Warnsymptome — sofort zum Tierarzt
- Zugekniffenes Auge, Blepharospasmus (krampfartiges Zukneifen)
- Plötzlicher, anhaltender Tränenfluss
- Eiter oder gelblicher Ausfluss
- Sichtbare Verletzung der Hornhaut, Lidblutung
- Trübung der Hornhaut (statt klar wirkt sie milchig-grau)
- Rotes Auge, geschwollene Bindehaut
- Fremdkörper sichtbar oder vermutet
- Augapfel wirkt nach außen verlagert oder vergrößert
- Plötzliche Blindheit (Hund stößt gegen Möbel)
Häufige Ursachen
- Stachelige Pflanzen (Grannen, Dornen) – häufig bei Spaziergängen im Sommer
- Schlag oder Stoß (Auto-Unfall, Sturz)
- Krallen anderer Tiere (Katze!)
- Trockenes Auge (Keratokonjunktivitis sicca)
- Hornhautulkus (Geschwür)
- Glaukom (grüner Star) — sehr schmerzhaft, Notfall
- Anatomische Probleme (Entropium, Ektropium) — vor allem bei brachycephalen Rassen
Erste Hilfe — was Sie tun können
- Hund ruhig halten, Reiben mit Pfoten unterbinden — ggf. Halskrause anlegen.
- Bei Fremdkörperverdacht nicht selbst entfernen — kann Hornhaut zusätzlich schädigen.

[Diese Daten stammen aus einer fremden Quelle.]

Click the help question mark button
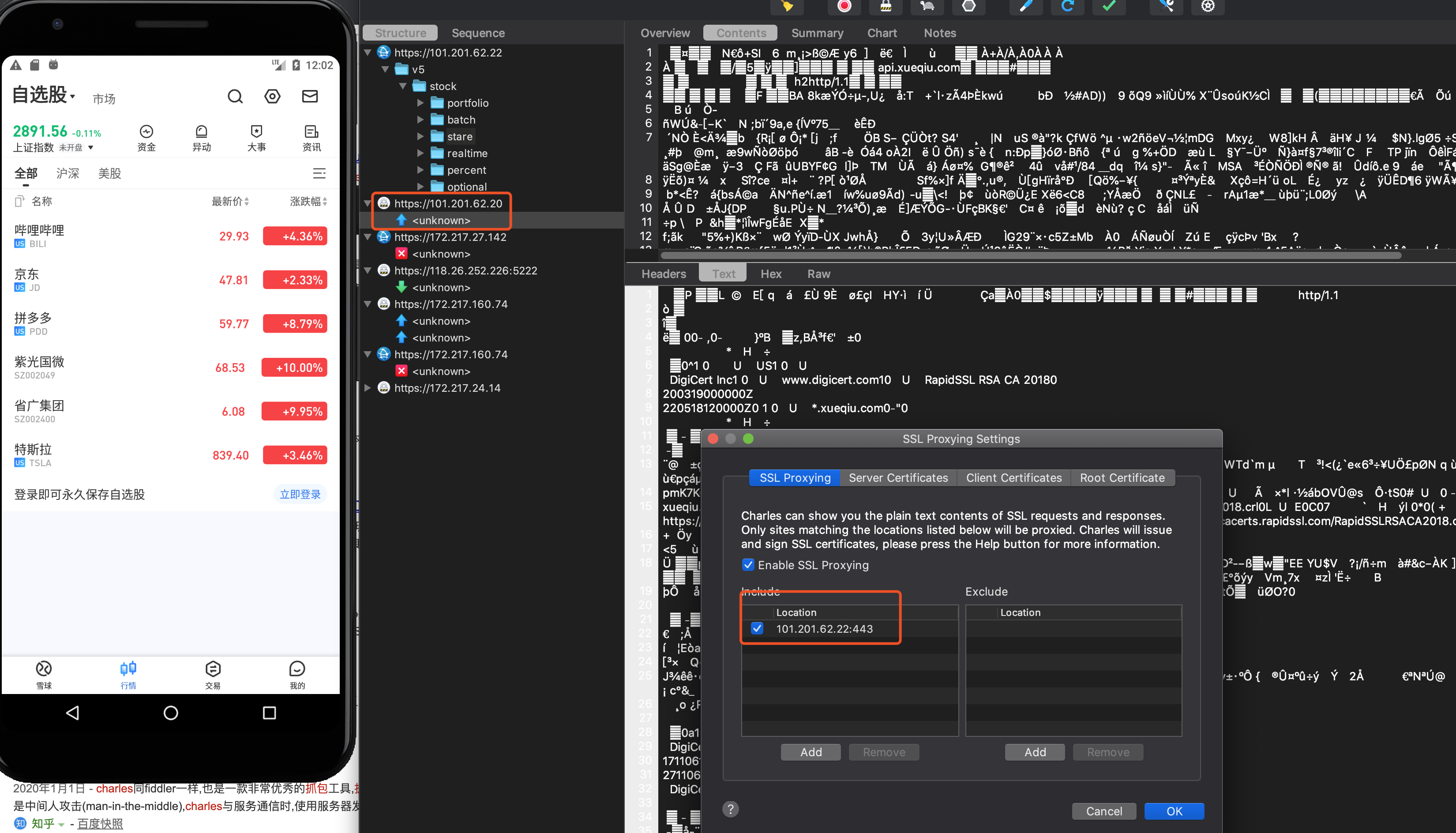The image size is (1456, 833). [731, 808]
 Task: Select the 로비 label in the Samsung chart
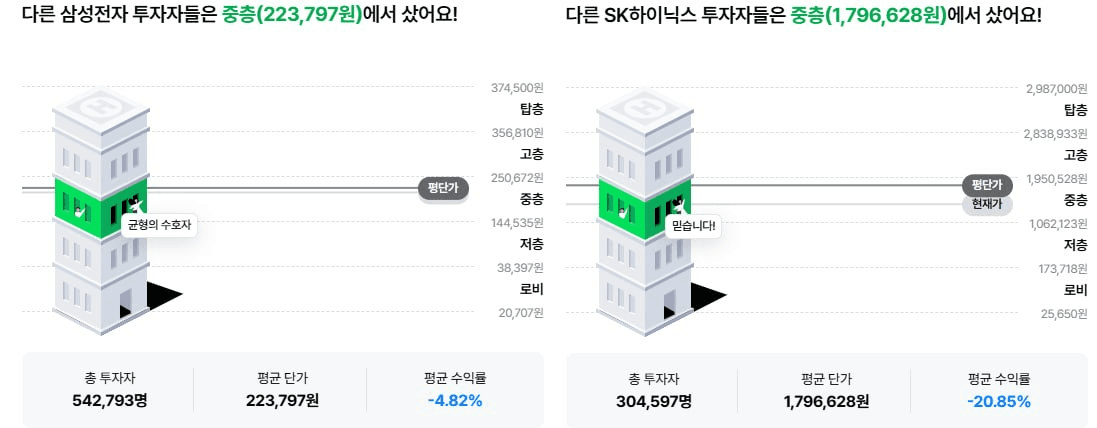tap(532, 290)
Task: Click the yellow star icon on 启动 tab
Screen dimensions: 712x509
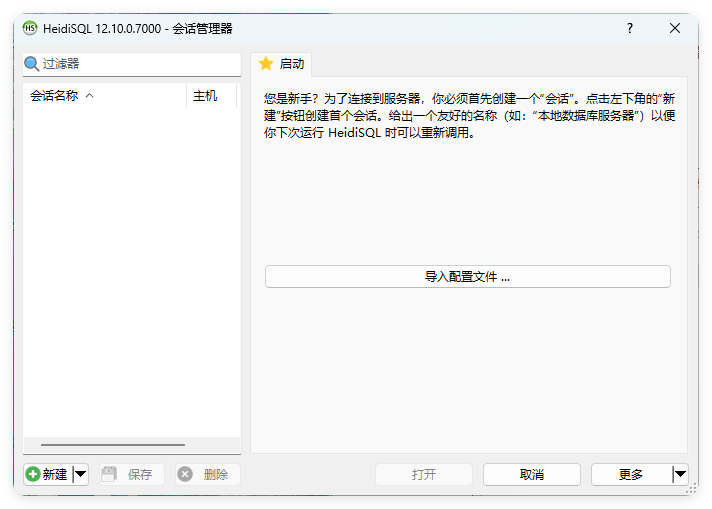Action: 266,64
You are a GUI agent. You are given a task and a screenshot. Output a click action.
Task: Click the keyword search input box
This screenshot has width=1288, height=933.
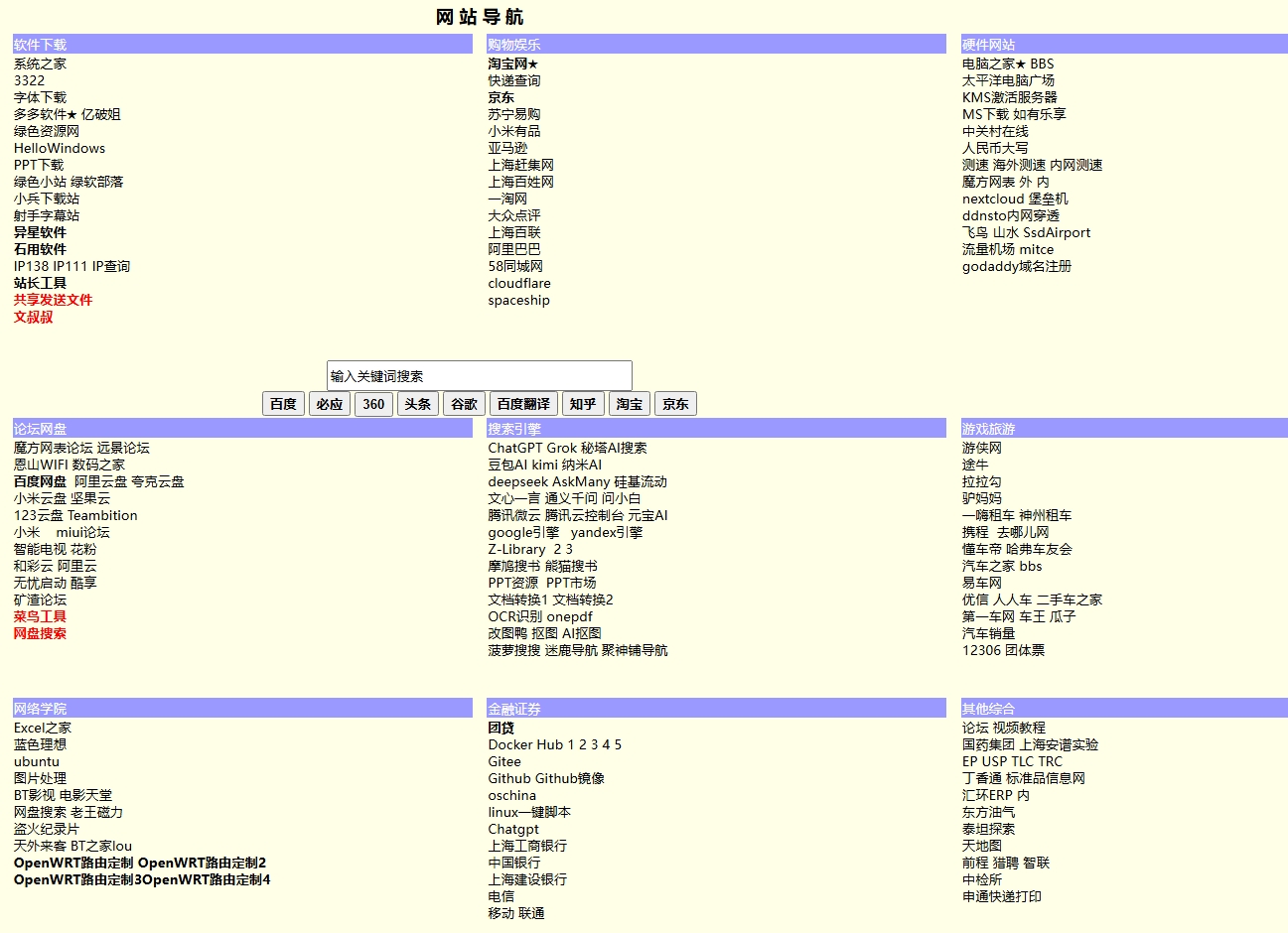(x=480, y=374)

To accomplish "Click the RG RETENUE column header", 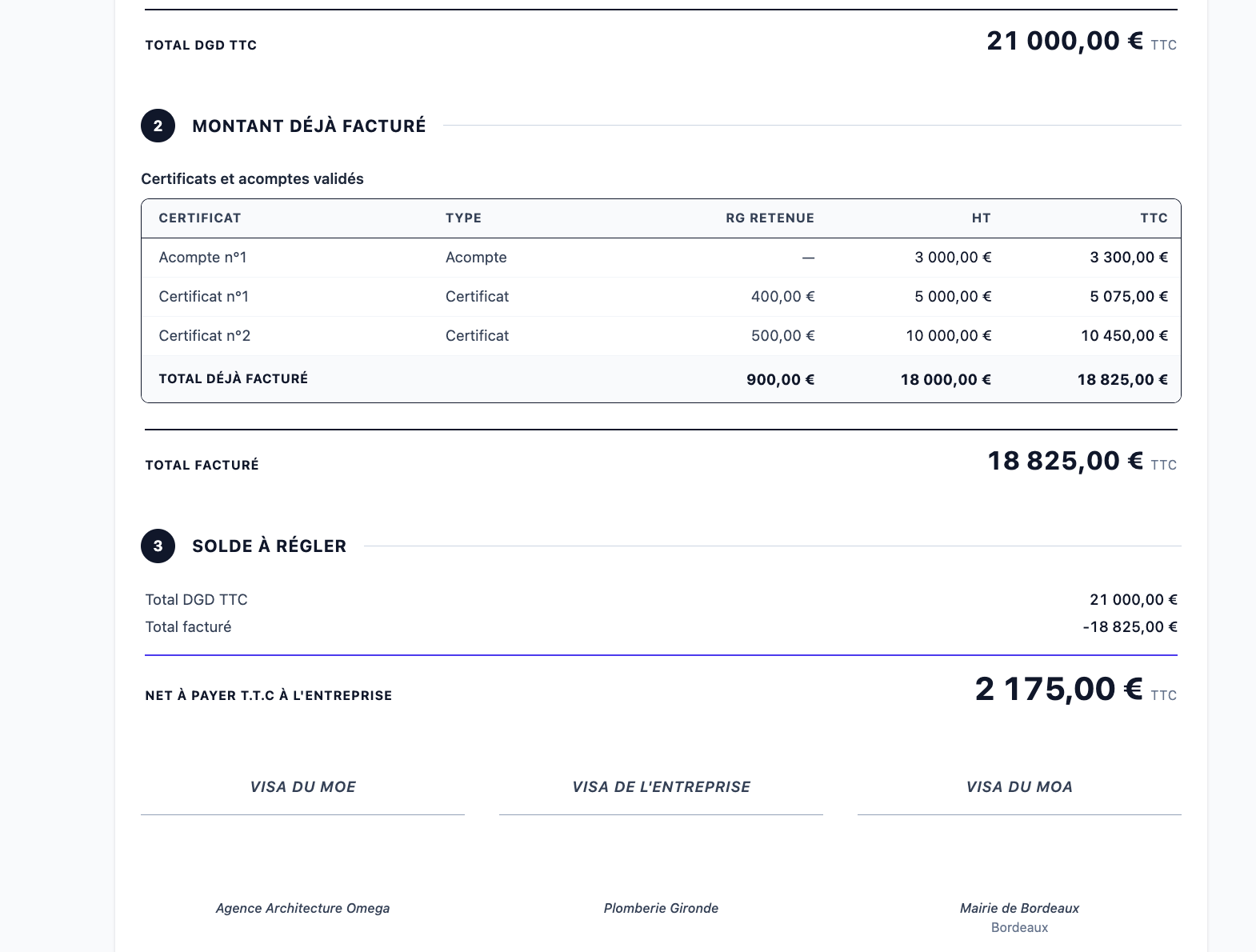I will (770, 218).
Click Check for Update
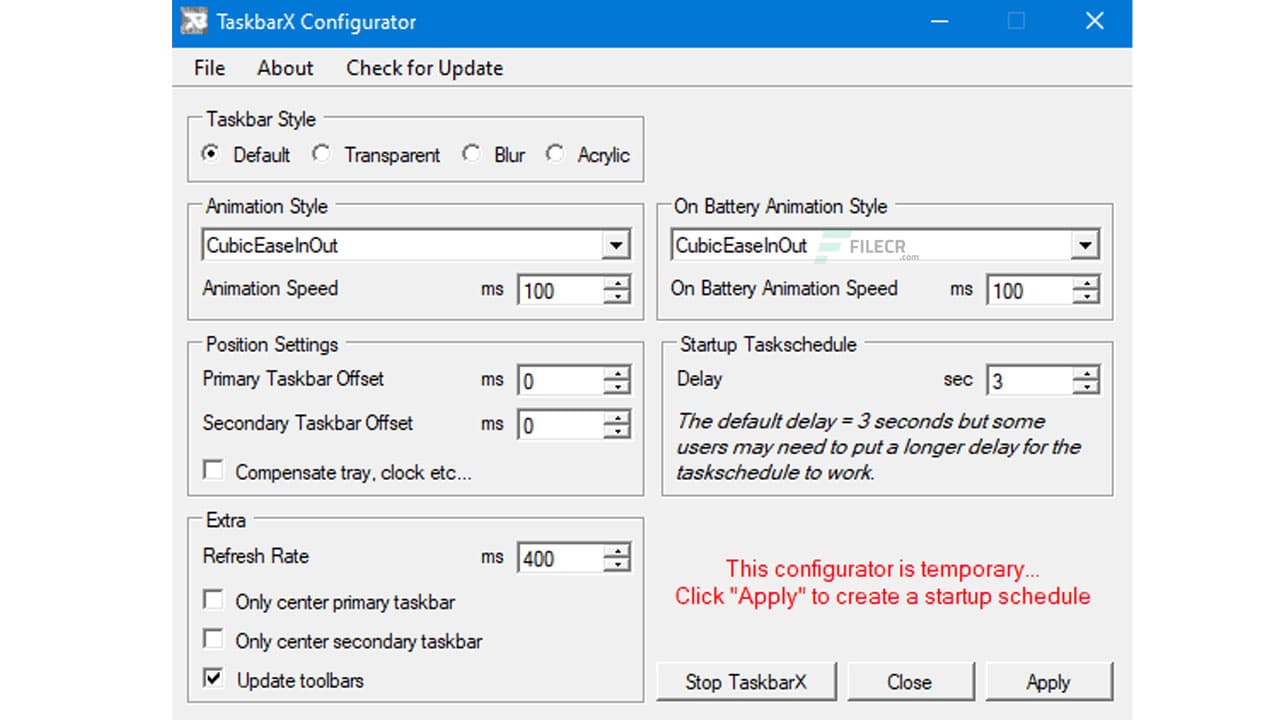Screen dimensions: 1280x720 click(424, 68)
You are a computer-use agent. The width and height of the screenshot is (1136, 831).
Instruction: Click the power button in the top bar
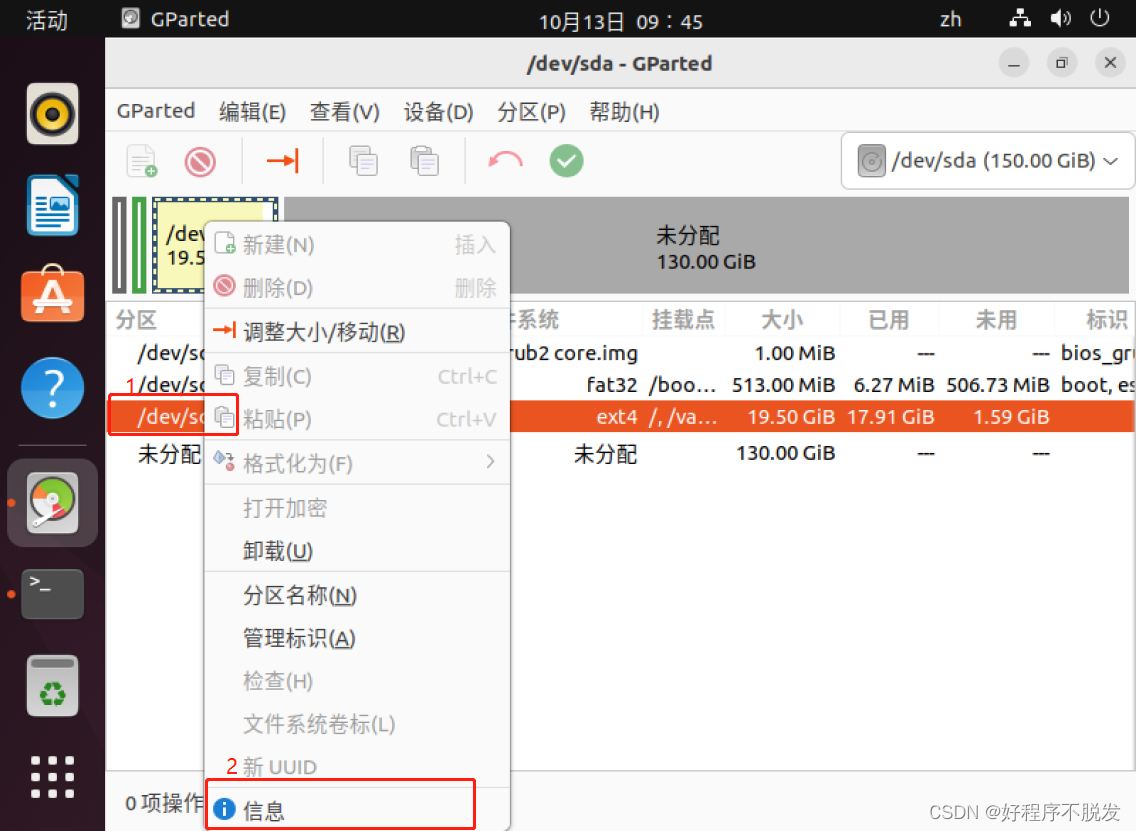coord(1100,18)
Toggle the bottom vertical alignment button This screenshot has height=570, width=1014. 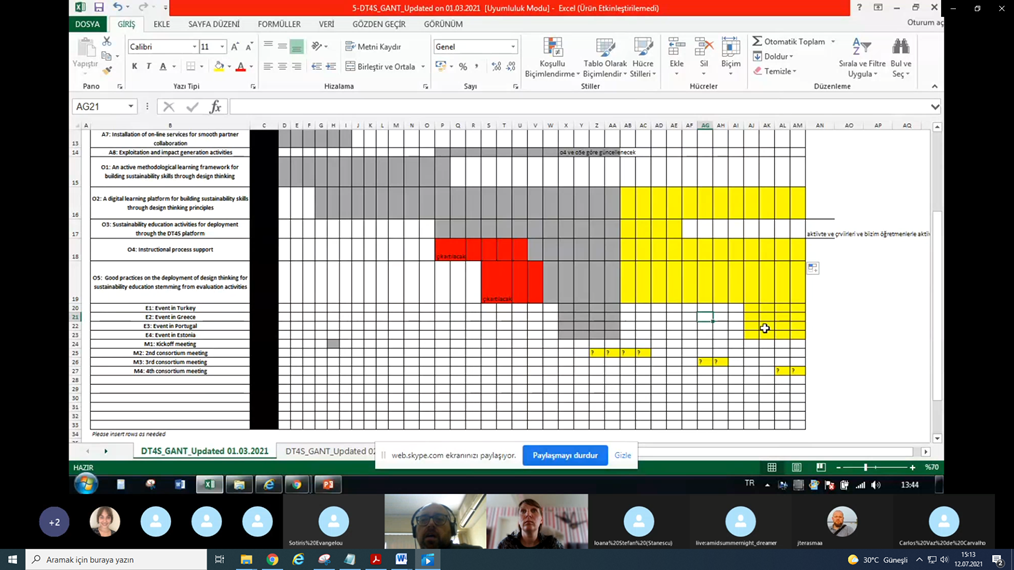point(297,47)
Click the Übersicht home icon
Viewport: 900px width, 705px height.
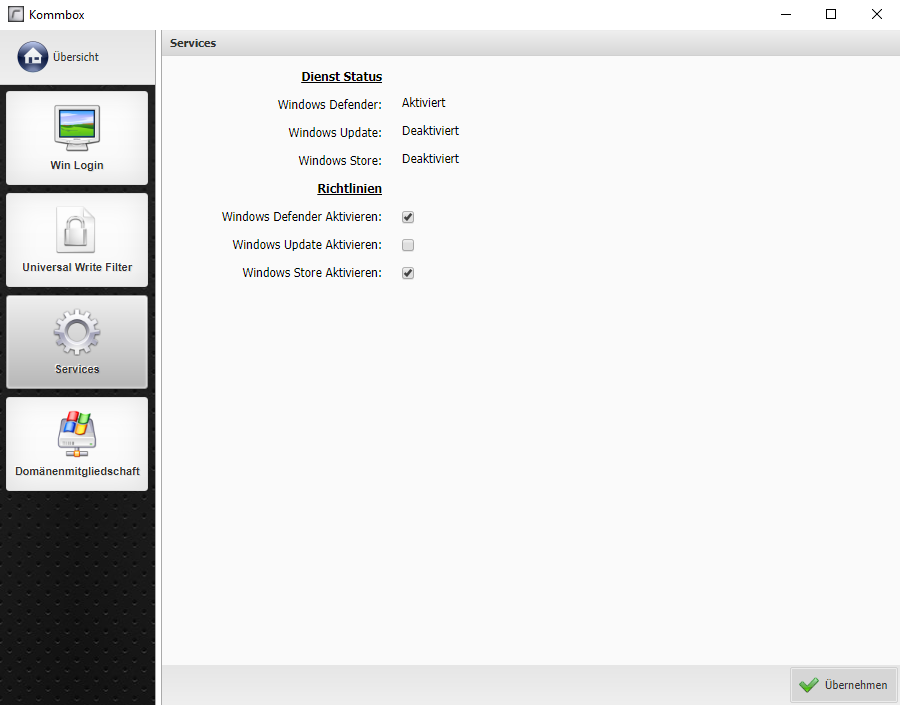[33, 57]
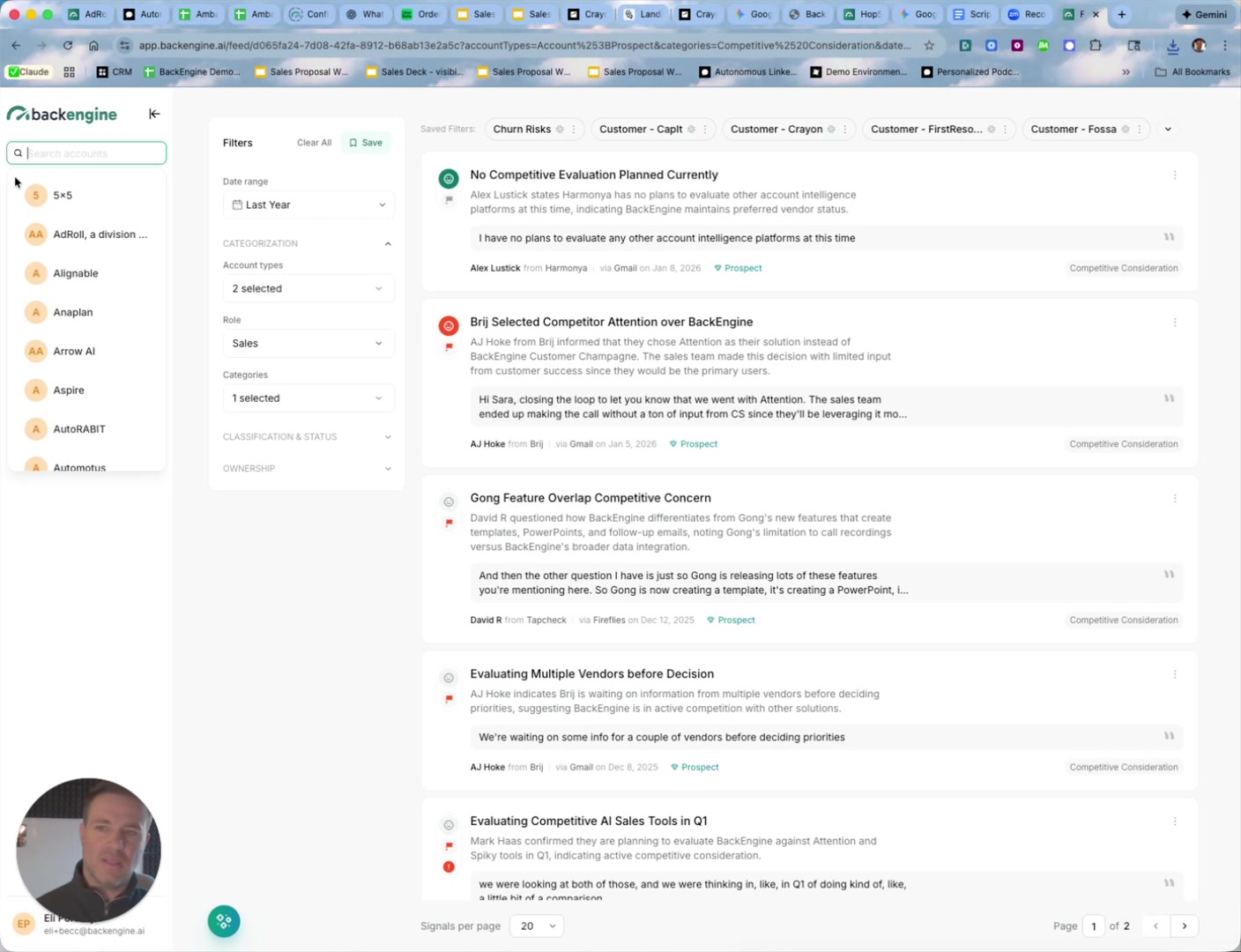The image size is (1241, 952).
Task: Open the Date range Last Year dropdown
Action: click(308, 205)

- Augenspülung nur mit steriler Kochsalzlösung (0,9 %). Niemals Leitungswasser, keine Augentropfen ohne Anweisung.
- Kühlen bei Schwellung der Lider: feuchtes Tuch (Raumtemperatur, nicht eiskalt), kurz auflegen.
- Sofort zum Tierarzt – wenn möglich noch heute, bei Verschlechterung Notdienst.
Was die Klinik tut
Diagnostik mit Spaltlampe, Fluorescein-Test (färbt Hornhautdefekte an), Augeninnendruckmessung. Je nach Befund: antibiotische und schmerzlindernde Augentropfen, ggf. Mydriatika, Kontaktlinse als Verband, in schweren Fällen Hornhauttransplantation oder Augapfelentfernung. Halskrause für 7–14 Tage ist Standard.